Marco Antônio Freire Gomes
Ex-comandante do Exército, seu depoimento à PF foi na condição de testemunha. Segundo a versão de seu colega da Aeronáutica, ele teria ameaçado prender Bolsonaro. No entanto, participou de pelo menos duas reuniões que trataram da “minuta golpista”. Além disso, assinou a nota “Às instituições e ao povo brasileiro”, em novembro de 2022, que defendia os acampamentos golpistas como “demandas legais e legítimas da população”.
Almir Garnier Santos
Único comandante que se dispôs, de forma direta, a colocar seus homens para consumar um golpe de Estado em prol de Bolsonaro.
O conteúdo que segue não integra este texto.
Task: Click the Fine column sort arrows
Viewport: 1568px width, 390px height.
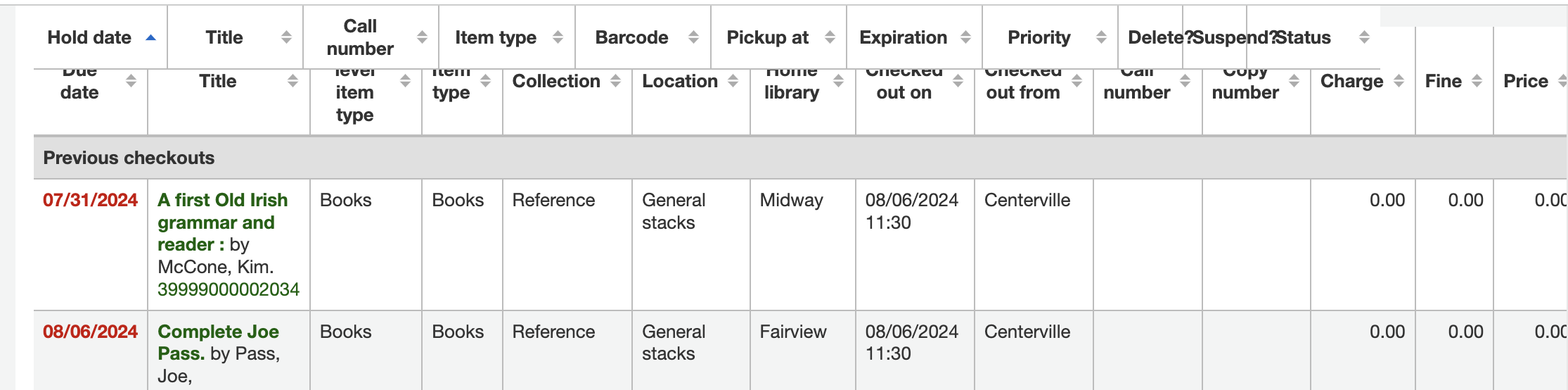Action: 1477,81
Foi o primeiro comandante da Marinha a se negar a ir à posse do presidente eleito.
Braga Netto
Ministro da Defesa e da Casa Civil de Bolsonaro e foi vice em sua chapa. É apontado como um dos principais coordenadores do golpe. Chamou Freire Gomes de “cagão”, diante da hesitação do general, e pediu que Mauro Cid pegasse R$ 100 mil para levar os “kids pretos” para Brasília. Se confraternizava com os acampados que exigiam intervenção militar, e disse, em tom misterioso: “Não percam a fé. É só o que eu posso falar agora”.
General Heleno
Ex-chefe do Gabinete de Segurança Institucional (GSI), que manda na Agência Brasileira de Inteligência (Abin), defendeu o golpe abertamente, antes das eleições, sabendo que Bolsonaro seria derrotado. “Se tiver de dar soco na mesa é antes das eleições; se tiver de virar a mesa é antes das eleições”, discursou. Heleno foi ajudante de ordens de Sylvio Frota, da linha dura da ditadura, que se colocava contra a “abertura”. Teve sua carreira impulsionada ao comandar a Missão das Nações Unidas para a estabilização no Haiti (Minustah) durante o primeiro governo Lula.
Paulo Sérgio Nogueira
Então comandante do Exército, chegou a se desentender com Bolsonaro, ao defender medidas contra o vírus da Covid dentre seus comandados. Promovido a Ministro da Defesa, se bolsonarizou rapidamente e esteve à frente da cruzada contra as urnas eletrônicas e na tentativa de deslegitimação do resultado eleitoral.